Le chef du Bloc québécois, Yves-François Blanchet, se dit «extrêmement inquiet» lorsqu’il constate que Montréal et le reste du Québec sont en train de «se détacher l’un de l’autre».

«Il y a deux Québec. Malheureusement, c’est en train de devenir vrai», a-t-il déclaré dans une entrevue avec La Presse Canadienne en reprenant les mots d’une question visant à préciser sa pensée.

Il y a d’abord Montréal, «un Québec», qui est en train de devenir «une ville au mieux bilingue, possiblement multilingue, de façon très passive, où l’histoire, la langue, les valeurs, la culture de la très généreuse société d’accueil se marginalisent».

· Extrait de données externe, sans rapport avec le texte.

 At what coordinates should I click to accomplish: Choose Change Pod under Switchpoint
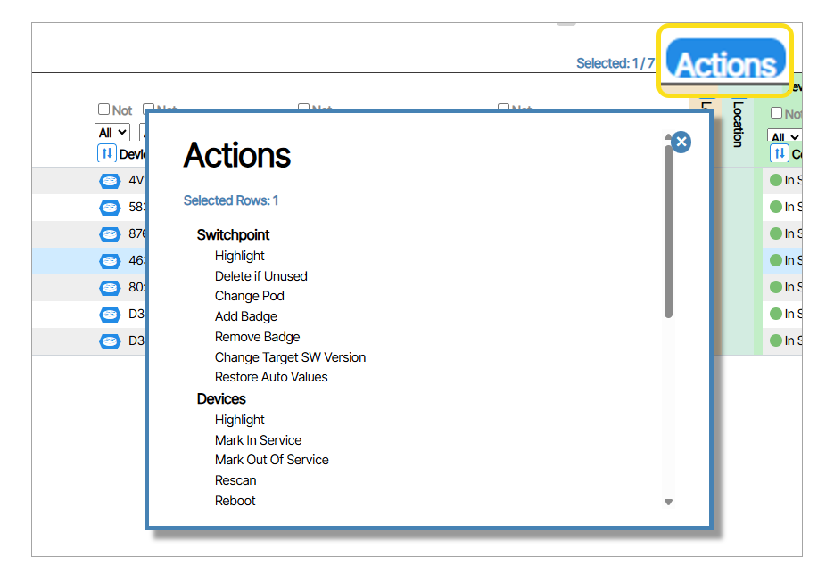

«Et il y a un Québec qui regarde Montréal comme si Montréal est en train de devenir un lieu étranger.»

Déjà, juge-t-il, Montréal n’est plus la deuxième plus grande ville francophone au monde. Dans la métropole, «on abandonne une grande partie de ce que nous sommes au bénéfice de ce qui devrait l’enrichir» plutôt que de l’«intégrer», a-t-il dit.

La situation est «dramatique, (…) très grave», a dit M. Blanchet, confiant en faire de «l’anxiété». «Il faut que ce soit une seule culture, une seule nation, avec toute sa diversité. C’est ça le Québec. Et on est en train d’échapper ça.»

Deux Montréal ?

Pour le professeur de science politique de l’Université de Sherbrooke Jean-François Daoust, qui se spécialise dans les sondages d’opinion publique et le nationalisme, d’un point de vue électoral, «c’est une évidence» que Montréal se distingue du reste du Québec.

Du même souffle, il juge cette dichotomie «simpliste» puisqu’il y a «au minimum (…) deux Montréal» tant les variations y sont «énormes». L’est de l’île tient, dit-il, «un discours» beaucoup plus proche de celui du reste du Québec que l’ouest.

Cela s’explique notamment par les clivages sociodémographiques. La langue, par exemple, est «l’un des plus importants prédicteurs» dans le vote bloquiste.

M. Daoust affirme néanmoins que, dans l’ensemble, les Montréalais se distinguent du reste du Québec par des valeurs et des opinions dites plus progressives ou libérales. «Quand on est plus libéral, on vote davantage pour un parti qui est en ligne avec ces valeurs», a-t-il évoqué.

Son collègue de l’Université Laval, Éric Montigny, nuance cependant que le Bloc n’est pas réputé pour être un parti d’une droite morale. «C’est un parti qui se positionne plutôt à gauche sur le plan social».

De même, il n’est pas non plus résolument de droite économique, si bien qu’un électorat montréalais davantage à gauche ou au centre gauche ne constitue «pas une terre hostile», sans compter que la formation parle beaucoup des questions environnementales qui résonnent bien dans la métropole.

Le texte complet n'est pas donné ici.